(Entries indicating where items appear)
++++++++++
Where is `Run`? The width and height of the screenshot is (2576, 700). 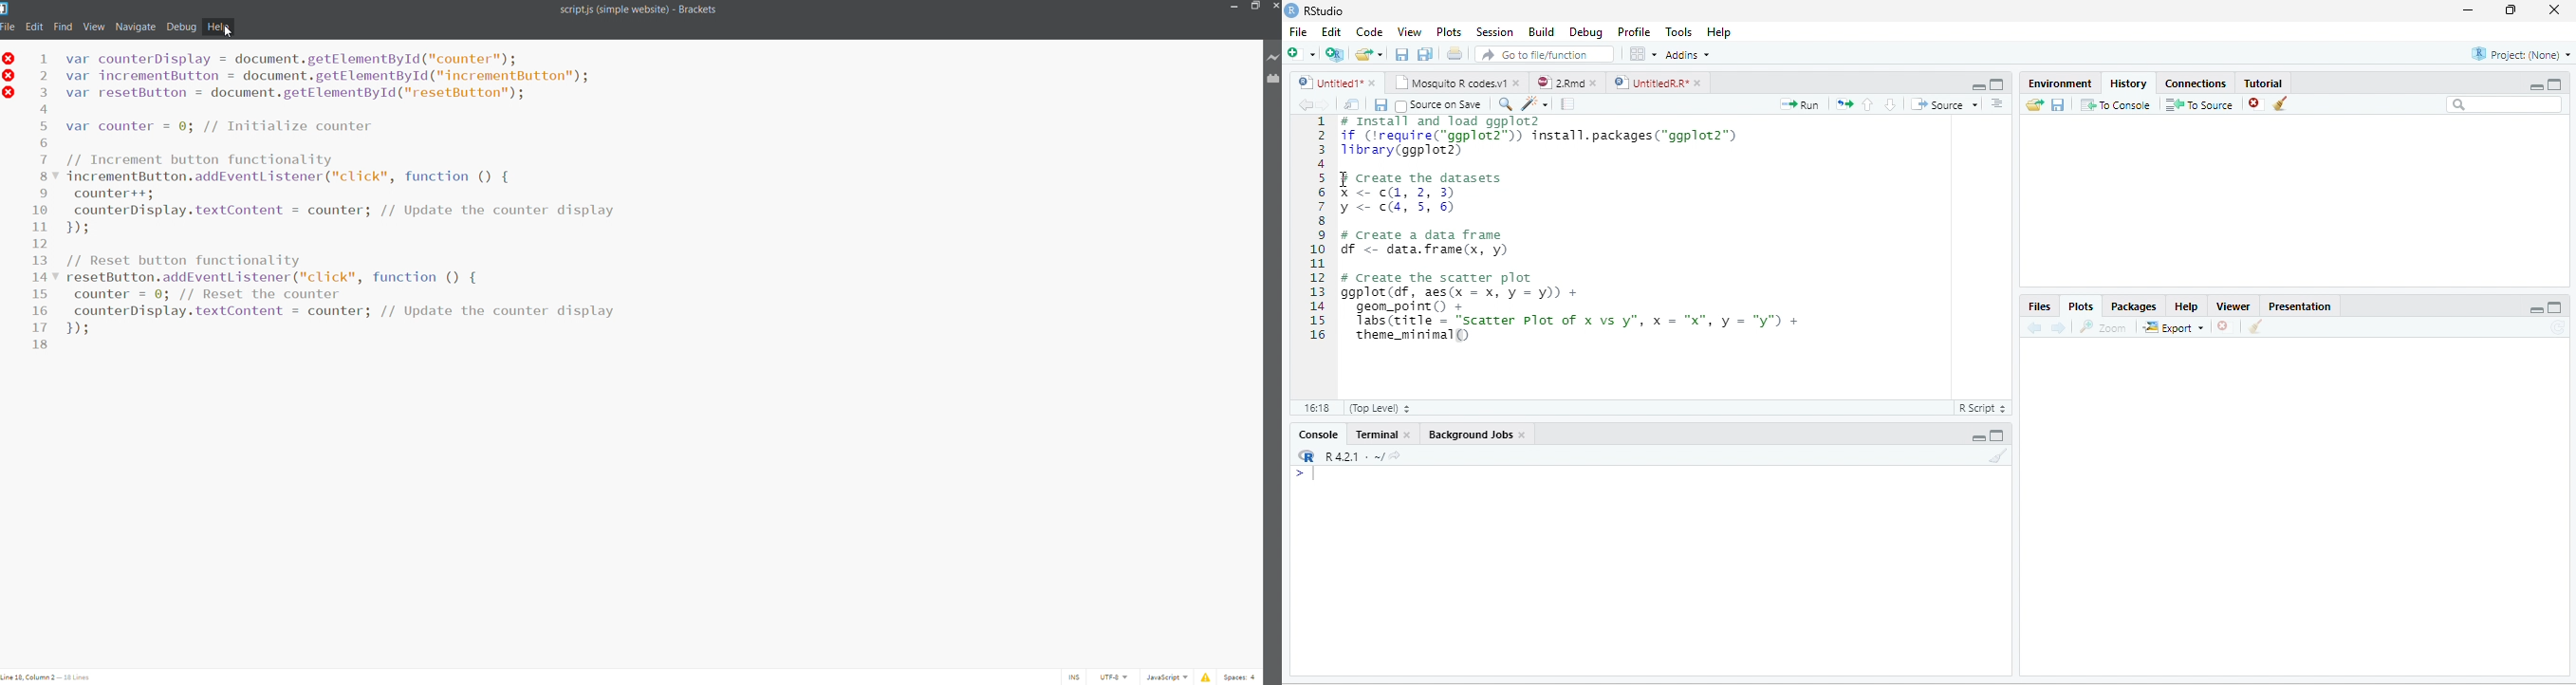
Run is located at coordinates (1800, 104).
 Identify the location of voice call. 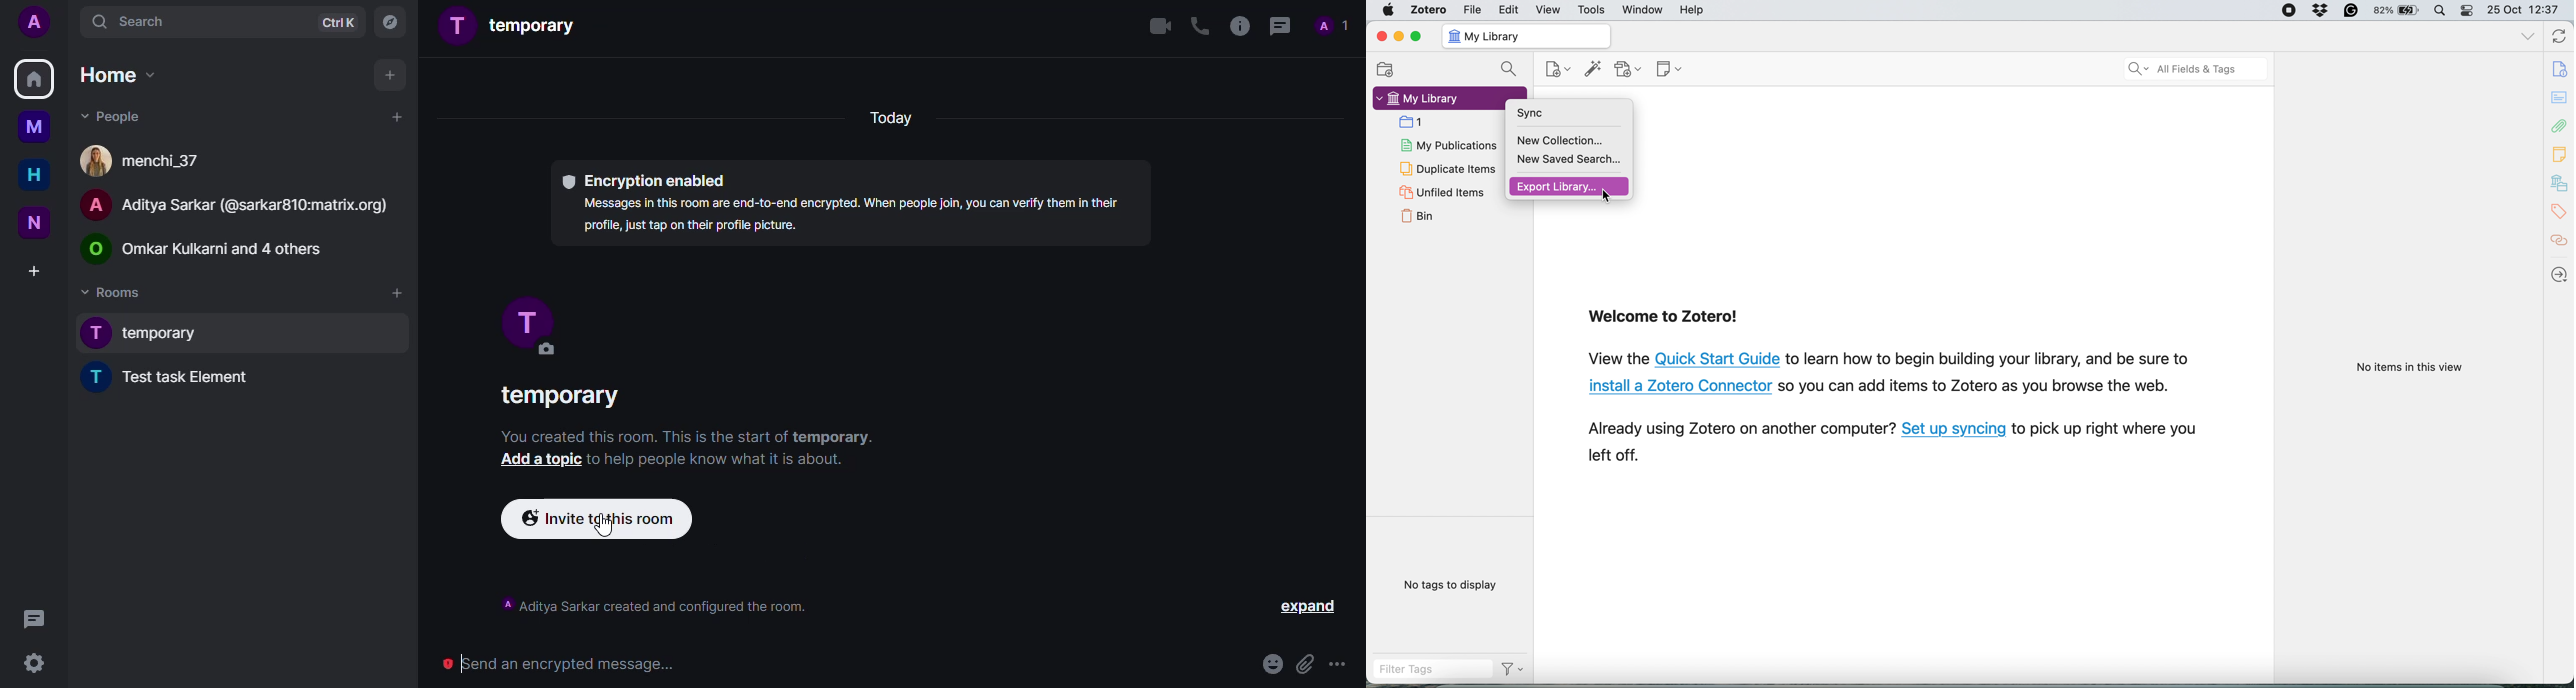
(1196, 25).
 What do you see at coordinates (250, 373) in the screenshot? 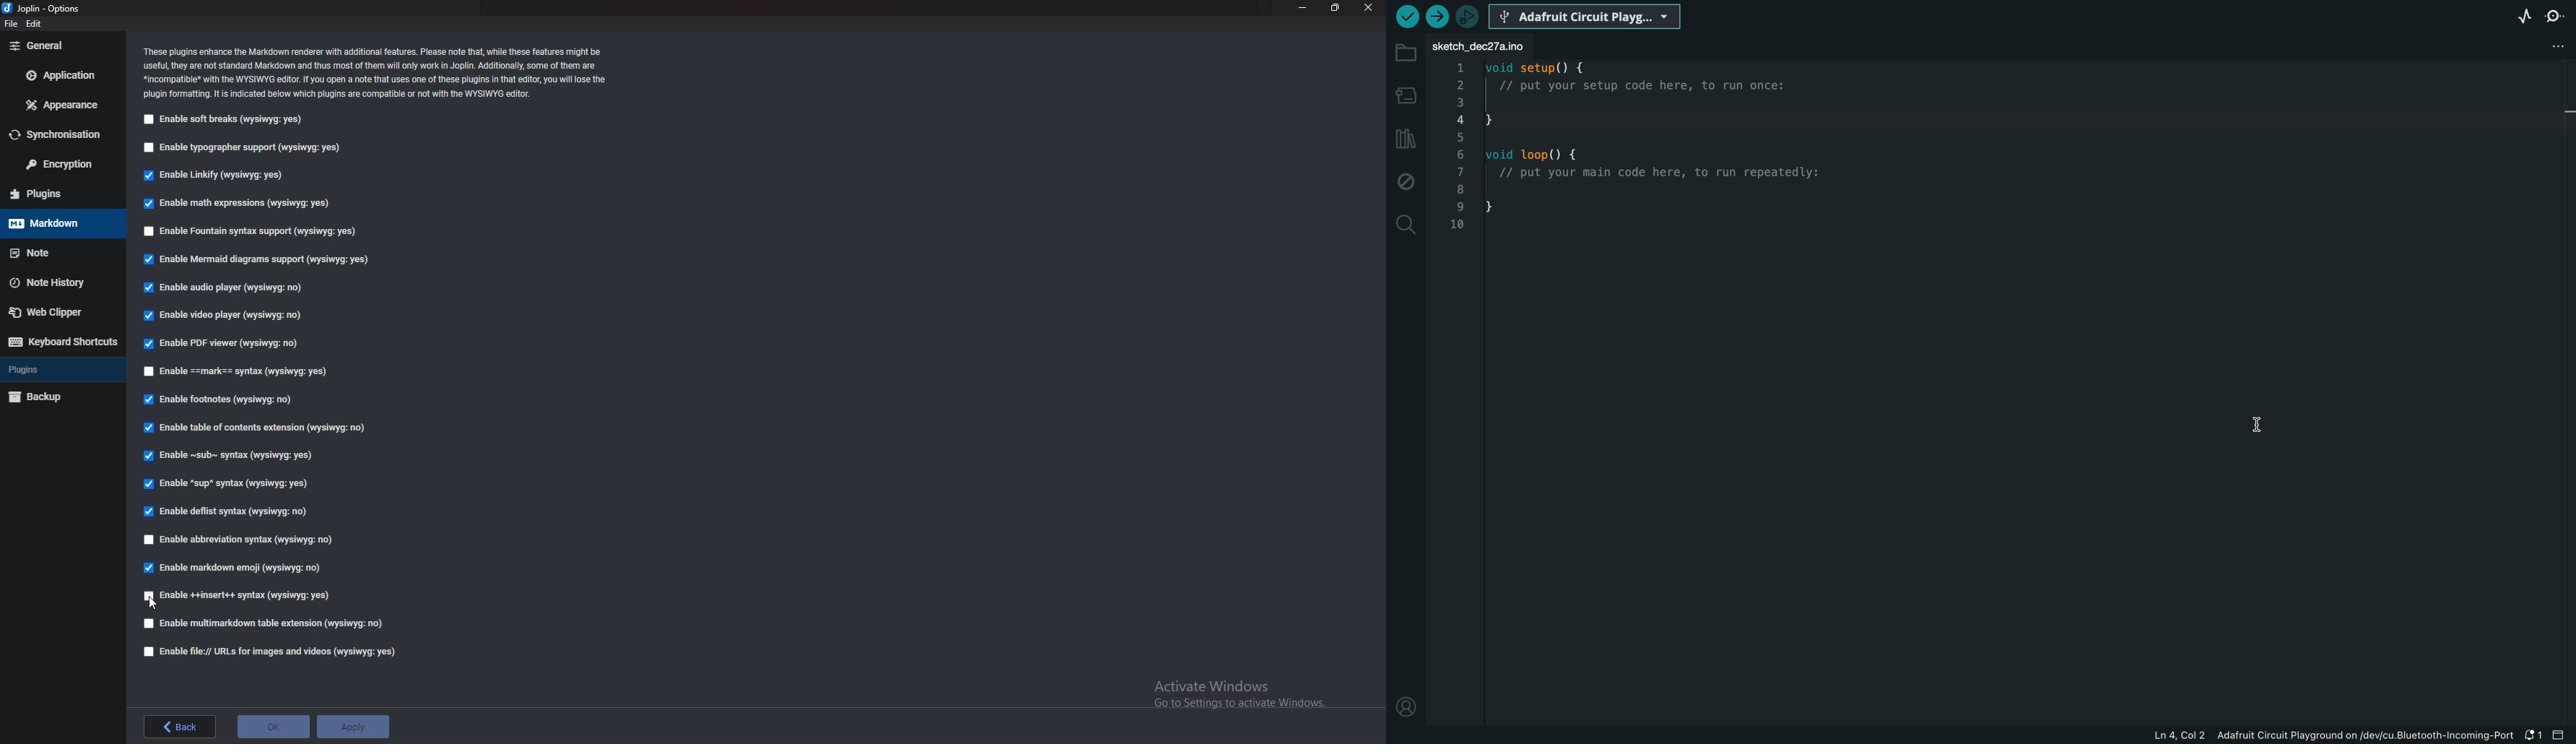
++++++++++
Reproduce all of the records above, replacing "screenshot" with "image" wherever it occurs and leaving everything else unchanged. Omit the pictures from your answer.

Where is `Run`? The width and height of the image is (2576, 700). 
Run is located at coordinates (1800, 104).
 Identify the location of voice call. 
(1196, 25).
 What do you see at coordinates (250, 373) in the image? 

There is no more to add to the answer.